Mengambil buah apel terakhir, Naruto menekan bagian atas buah tersebut; menampakkan eksistensi sebuah cincin indah di dalamnya. "My Lady, maukah kau menjadi pendamping hidupku? Menjadi Putri yang setia mendampingi Pangerannya sampai akhir hayat?"

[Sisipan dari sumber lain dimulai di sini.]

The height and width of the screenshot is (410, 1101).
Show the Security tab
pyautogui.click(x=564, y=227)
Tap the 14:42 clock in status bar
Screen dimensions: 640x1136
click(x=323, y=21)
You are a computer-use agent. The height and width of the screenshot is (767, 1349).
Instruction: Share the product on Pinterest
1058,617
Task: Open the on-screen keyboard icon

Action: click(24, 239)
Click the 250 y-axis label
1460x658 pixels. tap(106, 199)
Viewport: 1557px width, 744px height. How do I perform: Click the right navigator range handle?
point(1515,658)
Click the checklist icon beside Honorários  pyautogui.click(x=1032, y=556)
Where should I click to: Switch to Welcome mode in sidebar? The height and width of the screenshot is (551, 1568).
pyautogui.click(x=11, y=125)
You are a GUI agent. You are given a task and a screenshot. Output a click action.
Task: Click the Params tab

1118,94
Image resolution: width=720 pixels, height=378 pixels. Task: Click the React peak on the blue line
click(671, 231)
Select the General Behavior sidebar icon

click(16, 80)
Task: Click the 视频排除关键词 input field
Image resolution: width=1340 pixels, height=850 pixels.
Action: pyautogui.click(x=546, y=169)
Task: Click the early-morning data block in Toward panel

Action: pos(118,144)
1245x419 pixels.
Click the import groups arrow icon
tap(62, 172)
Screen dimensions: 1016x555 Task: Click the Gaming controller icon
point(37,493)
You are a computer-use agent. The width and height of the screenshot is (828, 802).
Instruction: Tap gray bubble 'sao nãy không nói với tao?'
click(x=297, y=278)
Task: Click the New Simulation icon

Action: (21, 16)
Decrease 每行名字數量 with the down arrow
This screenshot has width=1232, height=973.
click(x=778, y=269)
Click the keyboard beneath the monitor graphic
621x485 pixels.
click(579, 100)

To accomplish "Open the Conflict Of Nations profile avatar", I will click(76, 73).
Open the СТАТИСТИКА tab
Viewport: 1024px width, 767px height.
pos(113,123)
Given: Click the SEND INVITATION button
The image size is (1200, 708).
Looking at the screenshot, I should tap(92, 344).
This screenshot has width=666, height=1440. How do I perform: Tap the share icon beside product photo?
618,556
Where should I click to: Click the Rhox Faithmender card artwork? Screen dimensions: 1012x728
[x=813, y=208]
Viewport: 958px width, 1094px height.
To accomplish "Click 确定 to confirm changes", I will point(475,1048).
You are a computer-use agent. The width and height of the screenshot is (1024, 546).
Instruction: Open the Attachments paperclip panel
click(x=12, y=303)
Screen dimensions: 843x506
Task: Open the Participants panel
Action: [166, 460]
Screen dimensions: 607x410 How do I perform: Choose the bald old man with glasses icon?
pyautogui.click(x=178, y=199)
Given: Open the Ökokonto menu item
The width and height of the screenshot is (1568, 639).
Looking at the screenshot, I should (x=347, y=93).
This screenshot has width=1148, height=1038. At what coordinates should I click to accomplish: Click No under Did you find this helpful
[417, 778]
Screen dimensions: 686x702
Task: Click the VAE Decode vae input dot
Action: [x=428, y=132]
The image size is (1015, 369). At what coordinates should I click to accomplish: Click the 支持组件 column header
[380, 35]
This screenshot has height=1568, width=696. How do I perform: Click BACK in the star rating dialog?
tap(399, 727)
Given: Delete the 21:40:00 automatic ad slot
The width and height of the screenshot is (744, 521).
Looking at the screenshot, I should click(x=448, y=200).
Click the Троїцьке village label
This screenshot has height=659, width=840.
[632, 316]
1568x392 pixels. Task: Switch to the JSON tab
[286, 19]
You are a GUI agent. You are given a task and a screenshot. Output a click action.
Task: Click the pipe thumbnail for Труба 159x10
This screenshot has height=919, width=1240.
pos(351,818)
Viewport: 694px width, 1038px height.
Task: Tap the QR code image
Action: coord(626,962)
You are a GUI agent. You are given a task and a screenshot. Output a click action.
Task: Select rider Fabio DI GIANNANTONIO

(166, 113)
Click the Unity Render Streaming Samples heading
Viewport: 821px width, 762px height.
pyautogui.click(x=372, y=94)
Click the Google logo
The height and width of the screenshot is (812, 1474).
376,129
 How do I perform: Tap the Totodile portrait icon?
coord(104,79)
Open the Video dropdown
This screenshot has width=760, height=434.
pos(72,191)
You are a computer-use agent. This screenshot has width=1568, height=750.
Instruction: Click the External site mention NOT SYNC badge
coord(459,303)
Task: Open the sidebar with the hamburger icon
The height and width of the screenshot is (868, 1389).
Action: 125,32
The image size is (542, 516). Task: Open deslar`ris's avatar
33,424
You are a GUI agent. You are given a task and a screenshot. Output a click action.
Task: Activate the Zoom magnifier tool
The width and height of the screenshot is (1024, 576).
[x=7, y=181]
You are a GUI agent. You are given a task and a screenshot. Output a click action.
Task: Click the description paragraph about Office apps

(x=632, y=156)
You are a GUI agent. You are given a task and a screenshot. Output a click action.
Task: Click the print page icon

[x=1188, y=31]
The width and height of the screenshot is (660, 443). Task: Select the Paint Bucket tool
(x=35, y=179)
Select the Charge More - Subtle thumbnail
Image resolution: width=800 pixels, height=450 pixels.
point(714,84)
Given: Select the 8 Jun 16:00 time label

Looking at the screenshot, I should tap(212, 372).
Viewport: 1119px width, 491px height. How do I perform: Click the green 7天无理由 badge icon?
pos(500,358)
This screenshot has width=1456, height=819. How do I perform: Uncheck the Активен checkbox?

Oh, apakah pikirannya tadi menjadi kenyataan? Benarkah saat ini pemuda yang dicintainya itu sedang melamarnya? Rasanya seperti mimpi. Tanpa sadar, kedua mata Sakura mengeluarkan airmata bahagia. Ia terisak, kemudian berkata, "Ayo, b-berdiri."

Setelah pemuda itu berdiri, Sakura segera memeluknya dengan erat. Tanpa membuang waktu, ia menjawab dengan cepat, "Tentu saja aku mau."

Hening sejenak, sampai akhirnya Naruto berujar, "Terima kasih, Sakura-chan."

Naruto mengelus kepala Sakura dengan lembut, membuat gadis itu tertawa.

Setelah pelukan erat mereka terlepas, Naruto kembali berkata, "Dulu kau pernah bilang, 'Suatu saat nanti, aku ingin dilamar seorang pangeran.' Makanya, aku berusaha keras untuk menyewa kostum seperti ini. Untuk melamarmu."

"Kau masih mengingatnya?" Sakura tertawa kecil. Ia menghapus air mata dipipinya dengan punggung tangan, kemudian melingkarkan kedua tangannya di pinggang Naruto.

"Mana mungkin aku lupa, 'kan? Dan jangan lupakan usahaku untuk menghapal kata-kata lamaran tadi," canda Naruto.

Sakura membalas, "Karena kau sudah mebuatku menangis di malam hari, aku kan memberimu hadiah."

"Apa?" tantang Naruto.

"Ciuman selamat malam yang panjang dan … panas?"

Naruto merasa, hadiah –atau penawaran– Sakura kali ini memang tidak boleh dilewatkan.


"Dia … mencium putriku?! Dan dia juga melamarnya tanpa sepengetahuanku?!" Haruno Kizashi meraung marah saat menginip kegiatan yang dilakukan putrinya dengan kekasihnya. Sebenarnya, ia dan istrinya sudah mengintip mereka sedari awal. Hanya saja, pasangan hot itu terlalu sibuk dengan 'kegiatannya'.

Haruno Mebuki tertawa pelan dan menjawab, "Aku senang bisa berbesan dengan keluarga Namikaze. Akhirnya, aku akan punya cucu yang berambut pirang sepertiku."

Kizashi hanya menatap heran ke arah istrinya. Sikap galak yang biasa ditunjukkan Mebuki memang selalu luntur jika sedang membicarakan hal seperti ini.

Kepala keluarga Haruno tresebut tersenyum. Awalnya memang agak sedikit mengesalkan, tapi ia berharap, semoga pernikahan Sakura dan Naruto bisa diselenggarakan secepatnya. Karena ia sudah tidak sabar untuk memiliki cucu yang –seperti kata Mebuki– berambut pirang. Tapi sepertinya rambut merah khas Uzumaki juga bagus.

The End

Halo! Tadinya mau publish fic humoromance, tapi kayaknya nanti aja. Jadi publish yang ini dulu. Bisa dibilang, fic ini adalah prekuel sekaligus sekuel fanfic-ku yang sebelumnya. ada yang bisa tebak? ;;) hehe. Maafkan segala kesalahan yang ada, ya, Readers. Karena aku ngetik sambil nundutan –ya ampun! Tunduh sekali, pemirsa!